L’humour comme soupape

Malgré une atmosphère pesante, l’auteur glisse quelques clins d’œil bien sentis. Un appel téléphonique adressé par erreur à un « Mécadentiste » rappelle, par son ton absurde, la boucherie Sanzot dans Tintin. Plus loin, un prisonnier muselé évoque clairement Hannibal Lecter, en version steampunk. Ces touches apportent une respiration au récit et introduisent un second degré et une certaine finesse.

Un certain Sartre, pas si innocent

L’un des personnages se nomme Sartre et joue un délateur dans cette cité décomposée.

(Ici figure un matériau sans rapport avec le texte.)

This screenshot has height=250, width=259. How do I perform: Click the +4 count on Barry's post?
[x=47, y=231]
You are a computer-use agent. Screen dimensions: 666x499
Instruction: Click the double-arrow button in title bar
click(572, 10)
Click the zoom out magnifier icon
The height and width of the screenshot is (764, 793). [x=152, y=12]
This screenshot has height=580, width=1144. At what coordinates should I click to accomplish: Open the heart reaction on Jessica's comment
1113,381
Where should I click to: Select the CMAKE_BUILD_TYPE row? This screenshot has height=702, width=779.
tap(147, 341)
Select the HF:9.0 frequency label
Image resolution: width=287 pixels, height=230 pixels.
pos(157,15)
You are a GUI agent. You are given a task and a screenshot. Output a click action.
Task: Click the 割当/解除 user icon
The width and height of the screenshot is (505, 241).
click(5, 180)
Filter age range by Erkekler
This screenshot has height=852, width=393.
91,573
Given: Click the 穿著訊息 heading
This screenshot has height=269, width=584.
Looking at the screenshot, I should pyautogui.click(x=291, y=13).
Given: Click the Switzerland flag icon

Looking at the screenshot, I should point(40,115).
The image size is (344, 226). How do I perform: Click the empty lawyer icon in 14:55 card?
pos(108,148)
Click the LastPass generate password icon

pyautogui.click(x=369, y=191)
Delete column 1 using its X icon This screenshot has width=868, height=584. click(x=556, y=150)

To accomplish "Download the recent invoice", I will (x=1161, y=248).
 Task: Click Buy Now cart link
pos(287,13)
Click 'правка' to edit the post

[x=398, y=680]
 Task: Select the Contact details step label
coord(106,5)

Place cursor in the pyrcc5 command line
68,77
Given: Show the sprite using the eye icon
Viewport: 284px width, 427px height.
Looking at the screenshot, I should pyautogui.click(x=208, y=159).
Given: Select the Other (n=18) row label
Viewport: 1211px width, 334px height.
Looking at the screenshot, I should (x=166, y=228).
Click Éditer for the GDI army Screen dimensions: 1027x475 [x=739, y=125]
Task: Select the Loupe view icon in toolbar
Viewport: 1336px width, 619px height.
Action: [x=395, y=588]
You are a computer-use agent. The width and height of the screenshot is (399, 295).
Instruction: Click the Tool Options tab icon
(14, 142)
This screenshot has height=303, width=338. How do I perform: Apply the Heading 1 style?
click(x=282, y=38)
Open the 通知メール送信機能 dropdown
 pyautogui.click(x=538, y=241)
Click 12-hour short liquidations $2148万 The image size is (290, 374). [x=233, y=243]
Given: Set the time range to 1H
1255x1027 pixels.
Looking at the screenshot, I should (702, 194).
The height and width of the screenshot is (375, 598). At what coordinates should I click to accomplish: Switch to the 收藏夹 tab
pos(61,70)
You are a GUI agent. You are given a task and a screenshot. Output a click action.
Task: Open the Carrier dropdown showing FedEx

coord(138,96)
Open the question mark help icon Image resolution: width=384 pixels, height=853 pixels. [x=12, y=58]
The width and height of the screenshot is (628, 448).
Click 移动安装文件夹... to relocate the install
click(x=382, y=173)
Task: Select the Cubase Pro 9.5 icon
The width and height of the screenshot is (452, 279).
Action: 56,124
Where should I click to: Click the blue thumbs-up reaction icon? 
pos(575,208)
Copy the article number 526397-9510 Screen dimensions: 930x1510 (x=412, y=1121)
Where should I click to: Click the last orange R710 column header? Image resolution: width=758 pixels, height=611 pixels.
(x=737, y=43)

Ce choix n’est pas anodin. Malnati pose grâce à ce personnage une question acide : à quoi sert la pensée si elle ne s’engage pas ? Dans un monde mécanique, l’inaction intellectuelle devient-elle complice du chaos ambiant ?

Un style graphique loin de l’acier poli

Visuellement, Malnati prend aussi ses distances avec l’imagerie steampunk classique. Loin du chrome et des rouages lustrés, son univers rétro, industriel est souvent rugueux. Les corps et les machines portent les traces d’une usure presque organique, comme une mécanique en souffrance. Pourtant, les couleurs vives viennent rompre cette noirceur : elles symbolisent la nature, l’espoir, et la possibilité d’un renouveau. On navigue entre un réalisme sombre à la Cronenberg et une ouverture plus lumineuse, loin du merveilleux technologique de Jules Verne. Un contraste qui renforce la tension du récit.

Notre avis :

Globalement, Un battement d’aile de papillon nous a plu : l’univers est dense, la critique sociale bien construite, et les partis pris graphiques originaux. L’opposition entre nature et mécanique donne lieu à des scènes marquantes, à la fois visuelles et philosophiques. On a aussi apprécié l’humour discret, bien dosé.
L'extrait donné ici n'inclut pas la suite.